Brews News #98
Brews News #98 - January/ February 2010
All articles by Bryan Harrell unless noted.
Tokyo Real Ale Festival
Sunday, February 14, 1 to 5 p.m.
This year marks the 8th Tokyo Real Ale Festival, and like last year, it will be held at the Sumida Riverside Hall, across Azuma-bashi bridge from Asakusa station. The list of beers being offered, and the list of breweries participating, has yet to be posted on the event's website. Check later at www.tokyorealale.org if you are interested. With no other event like it in Japan, it's always a must-attend festival for serious beer enthusiasts.
Admission is 3,500 yen, which includes a commemorative tasting glass and ten tickets, each good for a 120 ml sample. The tickets can also be used for food, and additional tickets are available at the event. Please note that admission tickets must be purchased in advance, and the best way to get them is at a participating pub such as The Aldgate, Beer Club Popeye, Bois Cereste, Bulldog, Towers, Ushitora and Yokohama Cheers. Get your admission tickets soon, as they sell out early in some places. For a list of participating pubs, see http://www.tokyorealale.org/pc/ticketlist.php
Popeye Strong Ale Fest
November 22 from 1 to 6 pm
The Strong Ale Fest at Popeye, held on November 22 last year, had sold out completely, and was split up into two "sessions" to facilitate smoother operation. The first session got rolling at 1pm and people were allowed to stay until they could no longer stand (or stay awake -- I love how in Japan it's not embarrassing or illegal to fall asleep in a bar - or anywhere for that matter!) I was in the second group which got started at 3pm. For Y5000, patrons were given 10 tickets (one per beer); included also was a fancy-cheese plate, and a main course (more on that later...).
Having called numerous times to confirm my reservation, they were clearly expecting me; as I walked up to the maitre d' he took one look and greeted me with a cheerfull "Ahhhh Justin-san"; and then proceeded to seat me at a table with 3 other locals who knew enough English to entertain me throughout - this was specifically arranged for me and I was truly taken aback by their concern of my comfort.
At this point let me say that although I was not taking any particular notice - I did not see any other Westerners. I was surprised but also happy to see so many Japanese taking pride in their domestic microbrews, as I was beginning to get the impression it was Westerners here in Japan that were at the forefront of the consumer end.
But enough introduction - on to the beers!: [Disclaimer: descriptions are based on my taste-buds and palate; if you have sampled any of these same beers and have different thoughts, please feel free to send your thoughts to Brews News.]
1st up: Ozeno Yukidoke - Heavy Heavy '09 [IPA] [8.2% ABV] [100 IBU] [60ml] - This IPA was brewed with hops for 60 minutes in honor of Dogfish Head 60 Minute; however this was quite stronger in taste than DFH - the hops here were very present and dominated the flavor (nice!). Clear and golden in color, leaving behind layers of lingering lace; and hoppy aroma all around. An impressive IPA that didn't try to balance its hops with other needless fruits!

Dataset excerpt
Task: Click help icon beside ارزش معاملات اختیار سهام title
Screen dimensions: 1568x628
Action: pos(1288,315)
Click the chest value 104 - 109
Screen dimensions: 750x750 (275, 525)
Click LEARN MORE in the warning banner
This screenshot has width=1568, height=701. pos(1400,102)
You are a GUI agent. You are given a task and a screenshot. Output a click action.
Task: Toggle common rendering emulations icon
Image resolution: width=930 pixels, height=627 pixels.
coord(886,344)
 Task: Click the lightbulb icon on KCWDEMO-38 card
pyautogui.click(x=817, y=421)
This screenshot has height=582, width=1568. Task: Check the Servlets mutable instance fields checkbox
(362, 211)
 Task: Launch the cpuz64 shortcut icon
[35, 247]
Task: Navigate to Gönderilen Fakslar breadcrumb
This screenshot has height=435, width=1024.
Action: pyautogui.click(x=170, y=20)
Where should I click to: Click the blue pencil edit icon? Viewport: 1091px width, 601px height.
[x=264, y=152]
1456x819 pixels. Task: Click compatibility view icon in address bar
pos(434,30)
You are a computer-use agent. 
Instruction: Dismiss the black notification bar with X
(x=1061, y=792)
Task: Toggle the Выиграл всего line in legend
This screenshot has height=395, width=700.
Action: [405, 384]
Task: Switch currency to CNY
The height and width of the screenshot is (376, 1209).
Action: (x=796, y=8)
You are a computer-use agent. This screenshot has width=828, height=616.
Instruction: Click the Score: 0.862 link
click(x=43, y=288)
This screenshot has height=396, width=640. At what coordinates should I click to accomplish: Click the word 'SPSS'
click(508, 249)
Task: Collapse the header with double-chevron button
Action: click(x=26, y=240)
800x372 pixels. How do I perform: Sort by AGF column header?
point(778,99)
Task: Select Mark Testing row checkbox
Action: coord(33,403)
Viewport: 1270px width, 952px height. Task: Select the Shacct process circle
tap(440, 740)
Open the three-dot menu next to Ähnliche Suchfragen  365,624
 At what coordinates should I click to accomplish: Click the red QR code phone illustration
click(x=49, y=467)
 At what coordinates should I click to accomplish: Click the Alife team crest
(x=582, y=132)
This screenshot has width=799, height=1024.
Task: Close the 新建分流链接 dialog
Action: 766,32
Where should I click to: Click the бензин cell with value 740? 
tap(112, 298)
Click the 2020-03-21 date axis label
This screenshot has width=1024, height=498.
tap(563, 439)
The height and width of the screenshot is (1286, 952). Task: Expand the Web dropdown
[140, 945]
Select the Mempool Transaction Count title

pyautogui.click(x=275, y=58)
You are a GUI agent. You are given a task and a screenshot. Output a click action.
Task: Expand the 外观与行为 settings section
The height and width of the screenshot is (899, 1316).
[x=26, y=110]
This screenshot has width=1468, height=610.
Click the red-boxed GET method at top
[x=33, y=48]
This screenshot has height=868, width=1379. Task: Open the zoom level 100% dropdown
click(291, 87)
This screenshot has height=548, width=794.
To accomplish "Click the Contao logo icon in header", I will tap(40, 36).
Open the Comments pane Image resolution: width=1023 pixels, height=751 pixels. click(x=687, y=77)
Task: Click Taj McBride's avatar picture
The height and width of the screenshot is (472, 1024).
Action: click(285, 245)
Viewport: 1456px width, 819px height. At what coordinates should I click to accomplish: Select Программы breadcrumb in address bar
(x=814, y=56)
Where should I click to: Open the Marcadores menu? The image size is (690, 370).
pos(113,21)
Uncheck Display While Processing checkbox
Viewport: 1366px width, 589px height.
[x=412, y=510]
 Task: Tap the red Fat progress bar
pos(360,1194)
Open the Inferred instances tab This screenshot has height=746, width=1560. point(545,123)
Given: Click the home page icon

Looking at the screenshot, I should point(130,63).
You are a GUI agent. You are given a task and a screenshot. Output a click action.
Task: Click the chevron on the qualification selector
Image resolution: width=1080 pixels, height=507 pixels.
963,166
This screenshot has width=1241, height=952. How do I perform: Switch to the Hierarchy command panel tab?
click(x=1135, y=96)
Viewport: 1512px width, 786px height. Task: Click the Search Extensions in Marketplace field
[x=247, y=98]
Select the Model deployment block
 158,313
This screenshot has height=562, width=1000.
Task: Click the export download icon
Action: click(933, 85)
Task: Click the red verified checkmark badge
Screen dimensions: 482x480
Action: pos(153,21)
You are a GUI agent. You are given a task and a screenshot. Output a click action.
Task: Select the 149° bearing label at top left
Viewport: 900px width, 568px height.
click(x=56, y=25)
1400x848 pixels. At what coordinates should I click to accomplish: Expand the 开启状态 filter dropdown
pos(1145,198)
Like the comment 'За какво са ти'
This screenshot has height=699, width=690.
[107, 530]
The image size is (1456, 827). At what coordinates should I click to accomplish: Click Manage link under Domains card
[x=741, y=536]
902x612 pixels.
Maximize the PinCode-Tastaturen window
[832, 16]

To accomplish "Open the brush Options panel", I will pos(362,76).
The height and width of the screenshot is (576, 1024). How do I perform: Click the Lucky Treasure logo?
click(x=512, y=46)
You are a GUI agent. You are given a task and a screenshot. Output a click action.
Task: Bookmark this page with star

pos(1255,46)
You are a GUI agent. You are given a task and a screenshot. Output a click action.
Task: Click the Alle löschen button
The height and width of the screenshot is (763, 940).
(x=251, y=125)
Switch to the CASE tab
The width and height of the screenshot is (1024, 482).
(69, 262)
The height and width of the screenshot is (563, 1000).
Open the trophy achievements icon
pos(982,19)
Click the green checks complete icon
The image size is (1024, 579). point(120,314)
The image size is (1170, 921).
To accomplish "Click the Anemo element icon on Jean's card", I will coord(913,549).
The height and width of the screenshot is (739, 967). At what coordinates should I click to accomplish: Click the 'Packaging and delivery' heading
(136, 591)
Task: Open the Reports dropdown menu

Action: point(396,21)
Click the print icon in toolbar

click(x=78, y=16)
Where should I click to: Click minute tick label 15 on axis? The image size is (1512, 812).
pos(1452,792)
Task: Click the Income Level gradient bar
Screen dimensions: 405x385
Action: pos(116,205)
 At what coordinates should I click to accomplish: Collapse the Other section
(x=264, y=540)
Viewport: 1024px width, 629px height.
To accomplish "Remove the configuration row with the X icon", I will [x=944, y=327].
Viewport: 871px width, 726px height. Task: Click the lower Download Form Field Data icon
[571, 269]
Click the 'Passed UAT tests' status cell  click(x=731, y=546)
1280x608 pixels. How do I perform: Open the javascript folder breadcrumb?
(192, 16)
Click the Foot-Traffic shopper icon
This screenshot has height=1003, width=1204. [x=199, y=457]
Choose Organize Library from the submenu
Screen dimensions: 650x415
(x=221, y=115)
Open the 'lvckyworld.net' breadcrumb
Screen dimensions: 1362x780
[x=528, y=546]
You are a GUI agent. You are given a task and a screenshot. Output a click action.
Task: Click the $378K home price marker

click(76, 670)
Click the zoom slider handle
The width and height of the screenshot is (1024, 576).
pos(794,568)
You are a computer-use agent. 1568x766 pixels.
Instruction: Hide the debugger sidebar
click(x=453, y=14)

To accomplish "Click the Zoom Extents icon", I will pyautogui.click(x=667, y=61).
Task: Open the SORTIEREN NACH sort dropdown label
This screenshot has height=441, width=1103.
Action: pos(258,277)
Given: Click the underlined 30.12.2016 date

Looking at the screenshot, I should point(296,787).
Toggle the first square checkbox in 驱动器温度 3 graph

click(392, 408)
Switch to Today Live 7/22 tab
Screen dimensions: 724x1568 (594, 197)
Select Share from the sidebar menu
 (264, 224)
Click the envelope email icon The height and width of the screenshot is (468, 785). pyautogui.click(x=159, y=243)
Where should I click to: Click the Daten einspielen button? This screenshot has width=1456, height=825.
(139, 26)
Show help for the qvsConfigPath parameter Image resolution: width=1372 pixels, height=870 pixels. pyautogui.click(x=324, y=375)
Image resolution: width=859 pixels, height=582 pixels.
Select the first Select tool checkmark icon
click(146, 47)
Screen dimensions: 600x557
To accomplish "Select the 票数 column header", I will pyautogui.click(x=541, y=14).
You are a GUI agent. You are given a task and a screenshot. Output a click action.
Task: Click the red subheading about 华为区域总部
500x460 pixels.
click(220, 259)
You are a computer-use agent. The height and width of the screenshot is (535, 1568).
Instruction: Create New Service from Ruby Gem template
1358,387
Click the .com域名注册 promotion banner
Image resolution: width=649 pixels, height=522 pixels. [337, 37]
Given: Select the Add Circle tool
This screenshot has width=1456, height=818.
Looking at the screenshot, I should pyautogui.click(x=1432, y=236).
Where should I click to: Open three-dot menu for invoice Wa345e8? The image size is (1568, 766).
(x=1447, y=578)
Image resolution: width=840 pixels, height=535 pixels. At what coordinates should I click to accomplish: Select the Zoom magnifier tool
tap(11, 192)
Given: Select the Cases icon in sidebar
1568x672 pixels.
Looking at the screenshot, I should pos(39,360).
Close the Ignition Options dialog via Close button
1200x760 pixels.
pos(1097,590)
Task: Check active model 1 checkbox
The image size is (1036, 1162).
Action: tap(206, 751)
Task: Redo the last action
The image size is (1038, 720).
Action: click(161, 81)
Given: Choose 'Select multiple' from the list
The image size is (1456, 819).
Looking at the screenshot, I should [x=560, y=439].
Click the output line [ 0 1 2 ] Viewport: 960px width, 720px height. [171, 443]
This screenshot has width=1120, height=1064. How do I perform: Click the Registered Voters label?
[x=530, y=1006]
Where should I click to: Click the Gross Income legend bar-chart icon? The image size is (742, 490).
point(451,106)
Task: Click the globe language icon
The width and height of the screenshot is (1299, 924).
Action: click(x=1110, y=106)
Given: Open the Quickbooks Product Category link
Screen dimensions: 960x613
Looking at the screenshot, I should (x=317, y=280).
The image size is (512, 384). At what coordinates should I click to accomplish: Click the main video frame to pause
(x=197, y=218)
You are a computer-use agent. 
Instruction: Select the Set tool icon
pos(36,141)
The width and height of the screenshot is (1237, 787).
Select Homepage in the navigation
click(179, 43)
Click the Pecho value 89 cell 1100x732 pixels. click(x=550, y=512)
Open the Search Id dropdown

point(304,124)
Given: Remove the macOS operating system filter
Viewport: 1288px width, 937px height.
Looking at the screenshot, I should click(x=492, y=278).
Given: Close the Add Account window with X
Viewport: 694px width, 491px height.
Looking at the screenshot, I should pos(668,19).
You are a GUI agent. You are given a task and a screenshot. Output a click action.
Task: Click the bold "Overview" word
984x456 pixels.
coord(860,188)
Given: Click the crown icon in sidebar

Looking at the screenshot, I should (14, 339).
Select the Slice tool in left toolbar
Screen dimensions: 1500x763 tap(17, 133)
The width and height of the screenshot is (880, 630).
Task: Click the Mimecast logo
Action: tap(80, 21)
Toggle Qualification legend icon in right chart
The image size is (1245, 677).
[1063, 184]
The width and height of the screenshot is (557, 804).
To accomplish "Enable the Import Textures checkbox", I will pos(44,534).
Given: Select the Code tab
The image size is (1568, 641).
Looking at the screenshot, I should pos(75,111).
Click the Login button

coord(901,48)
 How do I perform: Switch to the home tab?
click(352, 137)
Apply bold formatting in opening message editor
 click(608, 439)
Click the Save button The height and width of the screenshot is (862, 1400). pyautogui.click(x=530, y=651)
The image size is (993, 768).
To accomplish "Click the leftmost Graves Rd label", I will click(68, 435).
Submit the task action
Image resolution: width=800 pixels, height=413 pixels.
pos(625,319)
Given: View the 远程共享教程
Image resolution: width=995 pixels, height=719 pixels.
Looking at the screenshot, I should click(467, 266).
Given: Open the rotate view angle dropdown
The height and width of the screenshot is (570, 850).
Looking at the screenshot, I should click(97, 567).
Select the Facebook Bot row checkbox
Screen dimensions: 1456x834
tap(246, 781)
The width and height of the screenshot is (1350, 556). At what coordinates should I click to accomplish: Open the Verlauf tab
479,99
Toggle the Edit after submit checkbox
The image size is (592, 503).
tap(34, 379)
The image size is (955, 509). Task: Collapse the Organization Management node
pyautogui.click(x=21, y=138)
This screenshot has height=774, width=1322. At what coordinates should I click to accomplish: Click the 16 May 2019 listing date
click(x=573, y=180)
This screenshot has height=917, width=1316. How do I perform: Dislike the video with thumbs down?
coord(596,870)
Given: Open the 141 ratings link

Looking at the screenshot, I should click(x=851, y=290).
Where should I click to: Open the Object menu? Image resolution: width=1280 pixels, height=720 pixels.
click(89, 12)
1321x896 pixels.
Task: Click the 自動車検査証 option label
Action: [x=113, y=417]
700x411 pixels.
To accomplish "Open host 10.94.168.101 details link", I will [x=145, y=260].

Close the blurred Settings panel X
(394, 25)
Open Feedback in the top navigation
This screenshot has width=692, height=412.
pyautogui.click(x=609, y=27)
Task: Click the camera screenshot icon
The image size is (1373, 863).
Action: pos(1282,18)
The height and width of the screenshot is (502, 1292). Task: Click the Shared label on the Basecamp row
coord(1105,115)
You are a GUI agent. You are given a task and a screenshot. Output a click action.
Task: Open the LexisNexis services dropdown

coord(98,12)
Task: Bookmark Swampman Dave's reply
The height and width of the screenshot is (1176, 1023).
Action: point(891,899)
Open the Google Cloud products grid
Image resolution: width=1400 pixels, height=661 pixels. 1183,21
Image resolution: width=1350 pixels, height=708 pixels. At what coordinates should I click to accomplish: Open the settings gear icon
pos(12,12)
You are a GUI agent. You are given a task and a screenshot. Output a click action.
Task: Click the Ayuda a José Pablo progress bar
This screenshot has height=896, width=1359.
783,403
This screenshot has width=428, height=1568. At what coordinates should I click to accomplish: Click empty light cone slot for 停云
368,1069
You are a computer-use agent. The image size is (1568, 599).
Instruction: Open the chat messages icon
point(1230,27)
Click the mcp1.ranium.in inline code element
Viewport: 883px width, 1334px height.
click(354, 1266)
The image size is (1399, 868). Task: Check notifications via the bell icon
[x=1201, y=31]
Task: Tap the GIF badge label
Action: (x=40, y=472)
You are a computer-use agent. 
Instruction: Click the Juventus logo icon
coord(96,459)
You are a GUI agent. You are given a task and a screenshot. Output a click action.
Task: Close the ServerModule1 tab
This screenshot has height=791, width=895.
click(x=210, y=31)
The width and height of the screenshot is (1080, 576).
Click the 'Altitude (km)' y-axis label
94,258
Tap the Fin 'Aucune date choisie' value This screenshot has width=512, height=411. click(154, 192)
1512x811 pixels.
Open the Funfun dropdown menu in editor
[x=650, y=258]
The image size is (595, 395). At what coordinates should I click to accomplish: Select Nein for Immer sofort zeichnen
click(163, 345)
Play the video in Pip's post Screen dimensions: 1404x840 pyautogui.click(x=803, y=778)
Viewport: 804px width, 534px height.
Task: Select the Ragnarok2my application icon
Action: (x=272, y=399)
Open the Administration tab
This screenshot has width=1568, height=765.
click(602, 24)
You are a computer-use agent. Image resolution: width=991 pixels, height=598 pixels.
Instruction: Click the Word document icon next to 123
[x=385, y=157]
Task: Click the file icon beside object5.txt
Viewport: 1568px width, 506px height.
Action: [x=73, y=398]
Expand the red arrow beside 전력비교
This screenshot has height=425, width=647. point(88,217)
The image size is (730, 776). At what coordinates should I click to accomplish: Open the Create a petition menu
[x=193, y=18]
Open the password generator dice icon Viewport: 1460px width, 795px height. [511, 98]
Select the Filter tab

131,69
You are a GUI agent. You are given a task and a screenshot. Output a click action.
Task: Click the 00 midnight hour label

> SET TASK:
In the Brews News newsletter, what does the 3,500 yen admission to the Tokyo Real Ale Festival include?

> RESPONSE BELOW:
A commemorative tasting glass and ten tickets, each good for a 120 ml sample.